In India, the law is settled that tax avoidance is legal and evasion is not. A taxpayer may create a device to arrange his commercial affairs to minimise his tax liability and its acceptance is based on operation of law. While revenue authorities are entitled to decipher the true meaning of a transaction, they cannot substitute its legal effect by a perceived ‘substance of the transaction’ without concomitant provisions under the tax legislation for Anti-avoidance rules.
The Direct Tax Code, 2009, proposes to introduce General Anti-Avoidance Rule (GAAR), which would erase the thin line between tax avoidance and tax evasion. Section 112 of the code empowers revenue authorities to declare any arrangement as ‘impermissible avoidance arrangement’ if it results in certain tax benefits or it creates rights or obligations which would not normally be created between persons dealing at arm’s length or it results in abuse of the provisions of the code, lacks commercial substance or lacks bonafide business purpose. It allows revenue authorities to disregard, combine or re-characterise any step in any such arrangement, or re-characterise equity in to debt and vice versa.
The code allows revenue authorities to label a transaction as lacking commercial substance if it results in significant tax benefit to a contracting party without concomitant business risks or cash flows or if the legal substance is inconsistent with the legal form or it involves round trip financing. The code also makes a presumption in favour of the Revenue that an arrangement is entered into for the tax benefit alone, unless it is rebutted by the taxpayer. The tax benefit is defined, amongst other things, to mean a reduction, avoidance or deferral of tax arising as a result of a tax treaty. It is questionable if the attempt to override the tax treaties by invoking GAAR will stand the scrutiny of Indian judiciary.
India is not isolated in enacting GAAR in its taxing legislation. It is an established trend among countries to legislate on GAAR to deny tax benefits for any arrangement structured with the sole objective of tax avoidance.. The South African Revenue Service released a ‘Discussion Paper On Tax Avoidance’ in November 2005 wherein it outlined the typical features of such arrangements as those lacking in economic substance or those accommodating tax avoidance with special purpose offshore entities or those where complex hybrids and synthetic instruments are used or those where tax havens are effectively used.

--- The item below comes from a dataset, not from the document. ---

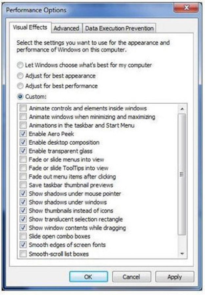Enable Animate controls and elements inside windows

[23, 108]
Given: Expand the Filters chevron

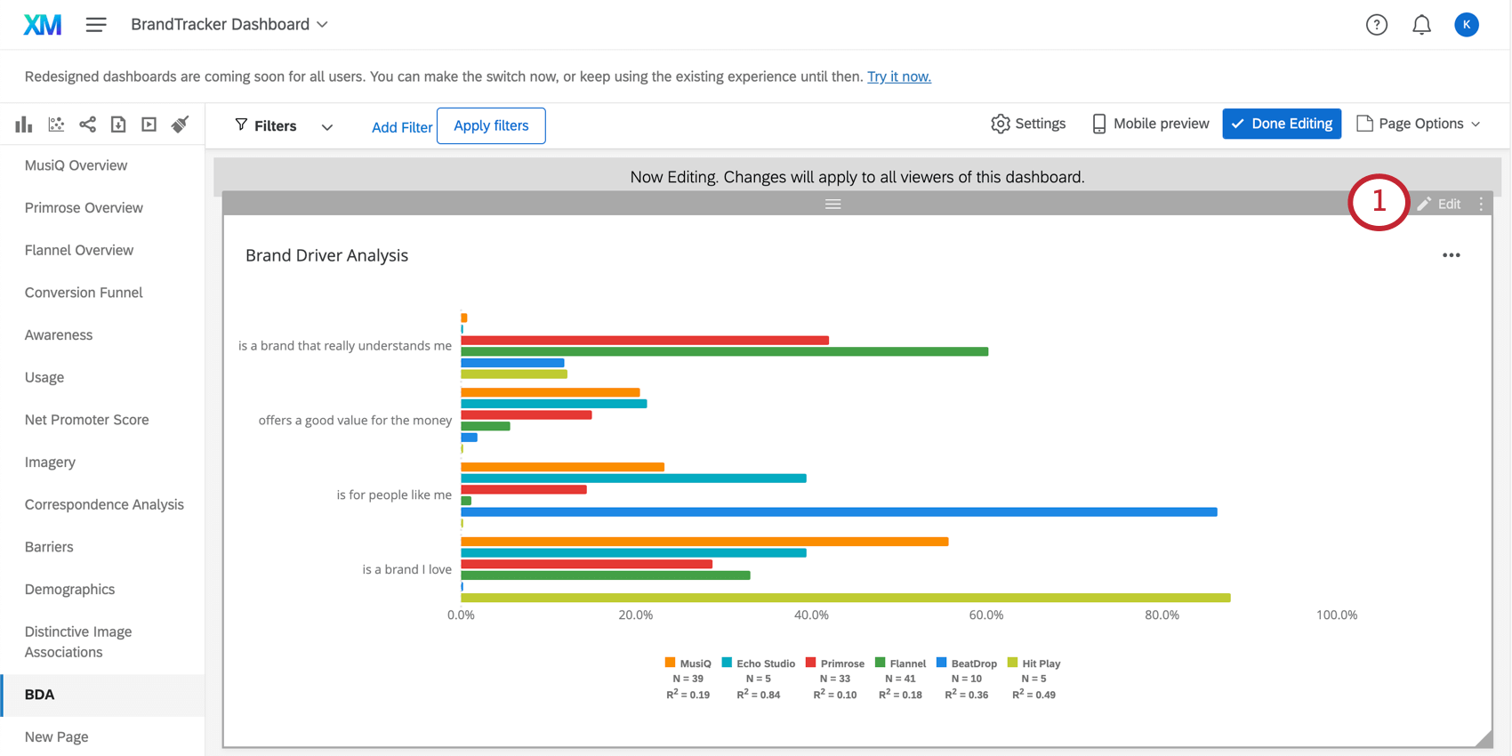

Canada introduced GAAR in 1987. The Canadian Supreme Court examined GAAR provisions in the case of ‘Canadian Trustco Mortgage Co Vs Canada (2005) SCC 54’ and held that the GAAR can be invoked only where there is a tax benefit arising from an avoidance transaction, which defeats or frustrates the object, spirit and purpose of the tax law and where the transaction is abusive. It may be noteworthy that the Federal Court of Appeal in Canada, in the case of ‘Queen Vs MIL (Investments) SA,’ denied invoking GAAR in a treaty shopping situation and allowed the benefit of the capital gain exemption under the tax treaty between Canada and Luxemburg even though it resulted in double non-taxation of the gains.
While in general, introducing GAAR is a step in line with many of the mature economies, in India, it is apprehended that wide discretionary power provided to the tax officers may be used without a matured guiding principle.. Trepidation lurks that GAAR could be used against even genuine transactions, thereby affecting the investment climate in the country. The introduction of GAAR must be coupled with suitable administrative and judicial reforms. The backlog of cases must be cleared to gear up for the new bout of litigation that may arise post-implementation of GAAR. Unless it is implemented judiciously along with a fast track ‘Alternative Dispute Resolution’ mechanism, the new regime will elevate India’s position on the taxpayers’ hardship index.